Step 4: Performing a Full Data Migration

  1. Use PuTTY to log in to the Linux VM created in Preparations.
  2. Run the python migrateTemplate.py command to migrate the index template.
  3. Run the python migrateMapping.py command to migrate indexes.
  4. On the Logstash clusters page, click the name of the Logstash cluster created in Step 1: Creating a Logstash Cluster. The Cluster Information page is displayed. Choose Configuration Center, or click Configuration Center in the Operation column of the target cluster.
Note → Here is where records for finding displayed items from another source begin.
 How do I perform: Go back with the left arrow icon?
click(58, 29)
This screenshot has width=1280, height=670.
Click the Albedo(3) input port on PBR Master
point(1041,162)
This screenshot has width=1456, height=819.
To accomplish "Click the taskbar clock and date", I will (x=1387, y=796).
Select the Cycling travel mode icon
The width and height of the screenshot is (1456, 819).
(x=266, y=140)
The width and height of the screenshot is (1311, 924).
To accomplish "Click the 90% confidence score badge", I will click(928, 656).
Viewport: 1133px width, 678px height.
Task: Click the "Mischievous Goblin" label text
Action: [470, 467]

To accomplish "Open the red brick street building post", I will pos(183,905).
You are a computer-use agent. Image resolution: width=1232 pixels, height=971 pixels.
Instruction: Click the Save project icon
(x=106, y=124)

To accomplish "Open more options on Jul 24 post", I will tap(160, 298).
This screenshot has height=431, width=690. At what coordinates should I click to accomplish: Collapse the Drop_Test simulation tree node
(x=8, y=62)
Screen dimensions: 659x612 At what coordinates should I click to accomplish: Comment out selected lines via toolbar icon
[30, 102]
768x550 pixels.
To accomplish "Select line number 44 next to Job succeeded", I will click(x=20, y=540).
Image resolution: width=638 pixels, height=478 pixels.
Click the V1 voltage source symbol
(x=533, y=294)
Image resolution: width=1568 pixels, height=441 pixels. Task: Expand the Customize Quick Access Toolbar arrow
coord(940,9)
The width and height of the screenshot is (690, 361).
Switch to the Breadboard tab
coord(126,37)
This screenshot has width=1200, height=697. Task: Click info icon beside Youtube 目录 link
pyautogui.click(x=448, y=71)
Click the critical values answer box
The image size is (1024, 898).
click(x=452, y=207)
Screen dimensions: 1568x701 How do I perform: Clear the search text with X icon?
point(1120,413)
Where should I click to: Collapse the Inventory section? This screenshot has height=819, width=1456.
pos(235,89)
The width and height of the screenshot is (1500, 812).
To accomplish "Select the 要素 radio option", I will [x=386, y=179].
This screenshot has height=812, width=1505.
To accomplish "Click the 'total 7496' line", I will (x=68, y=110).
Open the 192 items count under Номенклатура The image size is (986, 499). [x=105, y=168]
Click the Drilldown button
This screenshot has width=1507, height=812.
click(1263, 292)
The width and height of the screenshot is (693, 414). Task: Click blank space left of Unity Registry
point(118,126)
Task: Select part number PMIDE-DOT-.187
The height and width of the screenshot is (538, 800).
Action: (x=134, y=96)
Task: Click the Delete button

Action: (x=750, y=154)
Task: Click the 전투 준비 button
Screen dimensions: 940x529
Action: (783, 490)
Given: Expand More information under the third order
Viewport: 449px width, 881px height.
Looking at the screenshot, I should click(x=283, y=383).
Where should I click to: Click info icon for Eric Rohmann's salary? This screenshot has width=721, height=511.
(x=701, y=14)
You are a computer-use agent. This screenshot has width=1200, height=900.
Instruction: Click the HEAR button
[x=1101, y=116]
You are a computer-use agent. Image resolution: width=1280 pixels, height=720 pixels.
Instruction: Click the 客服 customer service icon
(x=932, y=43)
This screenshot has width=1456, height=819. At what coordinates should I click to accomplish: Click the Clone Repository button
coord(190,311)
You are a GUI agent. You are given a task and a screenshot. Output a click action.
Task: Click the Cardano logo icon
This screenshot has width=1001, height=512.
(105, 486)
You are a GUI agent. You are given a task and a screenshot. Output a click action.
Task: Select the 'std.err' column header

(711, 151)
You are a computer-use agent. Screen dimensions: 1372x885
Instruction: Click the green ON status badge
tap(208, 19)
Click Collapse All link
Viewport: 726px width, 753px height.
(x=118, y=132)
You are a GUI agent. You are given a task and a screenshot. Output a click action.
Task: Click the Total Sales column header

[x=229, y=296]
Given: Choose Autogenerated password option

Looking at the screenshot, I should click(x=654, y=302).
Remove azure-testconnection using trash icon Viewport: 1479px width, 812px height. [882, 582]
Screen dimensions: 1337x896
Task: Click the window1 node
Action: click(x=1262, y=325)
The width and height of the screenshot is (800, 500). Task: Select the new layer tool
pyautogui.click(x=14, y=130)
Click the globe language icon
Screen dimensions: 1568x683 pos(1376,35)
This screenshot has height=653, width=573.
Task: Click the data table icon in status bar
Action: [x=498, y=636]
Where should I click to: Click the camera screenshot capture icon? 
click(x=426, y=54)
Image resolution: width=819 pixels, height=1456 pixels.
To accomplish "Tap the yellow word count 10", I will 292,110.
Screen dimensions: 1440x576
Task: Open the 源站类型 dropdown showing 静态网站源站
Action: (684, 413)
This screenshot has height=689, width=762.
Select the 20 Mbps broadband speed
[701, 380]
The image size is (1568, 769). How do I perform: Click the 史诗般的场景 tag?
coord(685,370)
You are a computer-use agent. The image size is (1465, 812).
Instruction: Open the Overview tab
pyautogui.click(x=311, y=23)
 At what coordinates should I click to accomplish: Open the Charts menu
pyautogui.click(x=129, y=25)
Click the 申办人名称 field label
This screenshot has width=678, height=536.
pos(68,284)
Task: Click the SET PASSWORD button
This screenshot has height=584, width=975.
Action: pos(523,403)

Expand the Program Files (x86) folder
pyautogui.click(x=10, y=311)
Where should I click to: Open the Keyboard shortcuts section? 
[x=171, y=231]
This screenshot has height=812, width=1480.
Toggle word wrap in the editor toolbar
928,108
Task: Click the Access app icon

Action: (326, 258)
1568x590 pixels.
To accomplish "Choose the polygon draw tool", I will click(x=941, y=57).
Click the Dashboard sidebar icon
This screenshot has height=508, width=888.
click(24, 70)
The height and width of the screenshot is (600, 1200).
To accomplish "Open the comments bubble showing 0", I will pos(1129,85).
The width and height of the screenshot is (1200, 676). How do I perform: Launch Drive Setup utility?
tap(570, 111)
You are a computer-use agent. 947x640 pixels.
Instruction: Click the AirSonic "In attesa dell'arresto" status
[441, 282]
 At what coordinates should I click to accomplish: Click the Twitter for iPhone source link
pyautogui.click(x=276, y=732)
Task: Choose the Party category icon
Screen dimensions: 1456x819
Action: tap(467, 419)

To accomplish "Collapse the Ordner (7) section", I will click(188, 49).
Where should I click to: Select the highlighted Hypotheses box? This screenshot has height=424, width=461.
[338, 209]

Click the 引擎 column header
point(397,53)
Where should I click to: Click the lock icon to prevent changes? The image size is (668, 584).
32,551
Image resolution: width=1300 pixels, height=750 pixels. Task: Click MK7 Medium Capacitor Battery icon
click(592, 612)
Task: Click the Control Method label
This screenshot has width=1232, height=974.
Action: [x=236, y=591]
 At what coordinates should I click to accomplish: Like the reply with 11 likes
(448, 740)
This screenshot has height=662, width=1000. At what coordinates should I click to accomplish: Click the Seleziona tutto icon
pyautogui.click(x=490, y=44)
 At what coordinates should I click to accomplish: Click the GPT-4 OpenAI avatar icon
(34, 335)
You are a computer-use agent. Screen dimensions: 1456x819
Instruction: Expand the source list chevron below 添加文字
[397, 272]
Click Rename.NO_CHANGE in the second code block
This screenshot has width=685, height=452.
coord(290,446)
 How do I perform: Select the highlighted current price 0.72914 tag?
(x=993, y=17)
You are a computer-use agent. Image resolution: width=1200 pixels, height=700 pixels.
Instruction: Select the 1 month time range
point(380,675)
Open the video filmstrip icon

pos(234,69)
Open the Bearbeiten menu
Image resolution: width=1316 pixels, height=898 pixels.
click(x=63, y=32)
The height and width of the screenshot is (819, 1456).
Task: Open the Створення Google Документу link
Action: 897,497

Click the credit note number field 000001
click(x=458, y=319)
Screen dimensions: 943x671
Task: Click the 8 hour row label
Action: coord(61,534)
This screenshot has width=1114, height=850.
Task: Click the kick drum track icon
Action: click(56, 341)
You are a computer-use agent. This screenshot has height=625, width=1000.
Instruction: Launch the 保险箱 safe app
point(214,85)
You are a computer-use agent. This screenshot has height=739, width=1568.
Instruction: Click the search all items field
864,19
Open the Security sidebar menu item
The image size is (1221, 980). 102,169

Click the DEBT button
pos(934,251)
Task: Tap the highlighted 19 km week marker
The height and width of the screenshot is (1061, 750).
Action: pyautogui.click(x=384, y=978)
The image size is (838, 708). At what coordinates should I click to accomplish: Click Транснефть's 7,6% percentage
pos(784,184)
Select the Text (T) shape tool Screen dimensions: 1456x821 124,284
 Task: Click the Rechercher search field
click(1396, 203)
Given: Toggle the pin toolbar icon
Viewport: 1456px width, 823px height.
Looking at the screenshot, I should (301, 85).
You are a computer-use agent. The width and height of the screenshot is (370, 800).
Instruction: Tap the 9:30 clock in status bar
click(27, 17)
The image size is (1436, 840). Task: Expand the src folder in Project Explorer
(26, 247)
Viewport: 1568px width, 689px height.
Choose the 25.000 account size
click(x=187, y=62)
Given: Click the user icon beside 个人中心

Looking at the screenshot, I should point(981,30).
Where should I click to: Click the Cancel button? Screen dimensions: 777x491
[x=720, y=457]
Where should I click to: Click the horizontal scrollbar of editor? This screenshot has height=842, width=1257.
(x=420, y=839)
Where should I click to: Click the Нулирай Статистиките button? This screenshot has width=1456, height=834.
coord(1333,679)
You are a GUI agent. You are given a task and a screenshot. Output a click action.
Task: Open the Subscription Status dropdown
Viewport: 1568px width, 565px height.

The Configuration Center page is displayed.
  5. Select the configuration file created in section Step 3: Configuring a Logstash Full Data Migration Task and click Start in the upper left corner.
  6. Determine whether to start data migration immediately once the Logstash service is started.
  7. If you enable Logstash, you can view the startup configuration file under the pipe.
  8. After the data migration is complete, use PuTTY to log in to the Linux VM and run the python checkIndices.py command to compare the data.

Step 5: Deleting the Logstash Cluster

After the cluster migration is complete, delete the Logstash cluster.

  1. Log in to the CSS management console.
  2. Choose Clusters > Logstash. On the displayed page, locate the row that contains the target cluster and click More > Delete in the Operation column.
  3. In the displayed dialog box, enter the name of the cluster to be deleted again and click OK.